Pattern versions

Hello,
Pattern tools include an efficient way to manage patterns and instances updates through the “manage instances” panel . When you update a pattern, its version is then automatically incremented.
But my question is : is there a way to go back to a previous version of a pattern ? If not, is it only possible to track the modifications made between different versions of a pattern ? It would be very useful for versioning.
Kind regards,
Pierre

Hello Pierre,
There is no “built-in” support for versioning at the granularity of a pattern; pattern versions only aim at identifying probable unsynchronized instances.
The idea, rather, is to proceed with pattern catalogs the same way you proceed with Capella models, since a pattern catalog is a model too.
So for example you may use EGit and the EGit/Capella integration plug-in to track the history of a pattern catalog and see its modifications. That requires a specific preferences to be set beforehand: in Window -> Preferences -> Content Types -> Text -> XML -> XML Metadata Interchange (XMI), the value ‘*.patterns’ must be added.

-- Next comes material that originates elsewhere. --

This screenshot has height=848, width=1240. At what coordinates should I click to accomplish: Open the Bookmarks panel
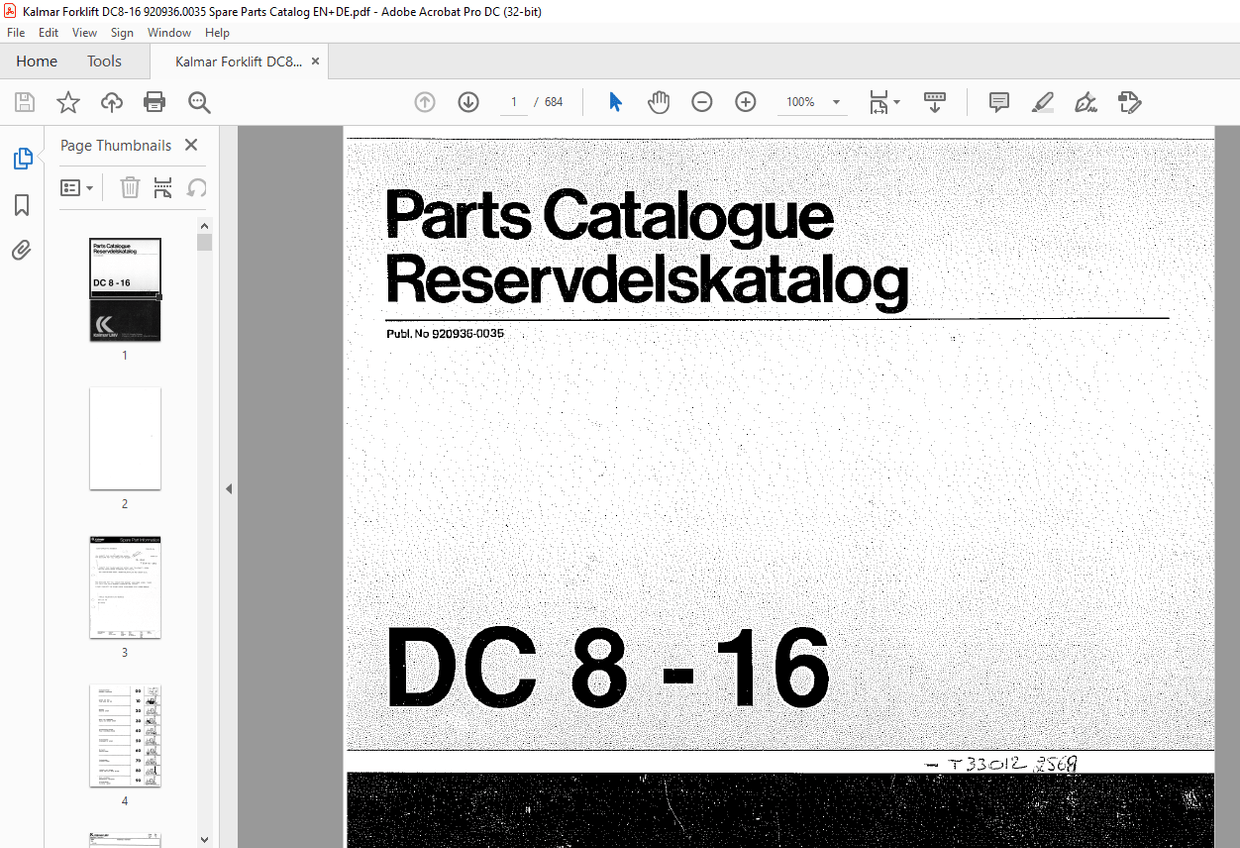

The limitation is that comparisons are represented at a rather technical level: there is no support for, e.g., comparing the image of two patterns in two different versions, and a number of irrelevant technical differences related to layout/graphical concerns are mixed with differences about the semantic elements that are added/removed/updated in the pattern. This could be improved: a predefined filter would help a lot. Still, you may manually ignore technical differences before focusing on the relevant ones.

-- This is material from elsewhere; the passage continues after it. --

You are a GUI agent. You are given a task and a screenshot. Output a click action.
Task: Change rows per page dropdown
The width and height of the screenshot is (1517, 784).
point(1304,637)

I would add snapshots to illustrate this explanation, but my browser seems to be in a bad mood today…
Best regards,
Olivier

Hello Olivier and thank you for your useful answer.
We are currently using SVN to manage model versioning, so I assume that it should work in a similar way.
Also I think that the limitations you’re talking about are pretty acceptable, as the main idea would be to keep track of the differences between patterns as a precaution.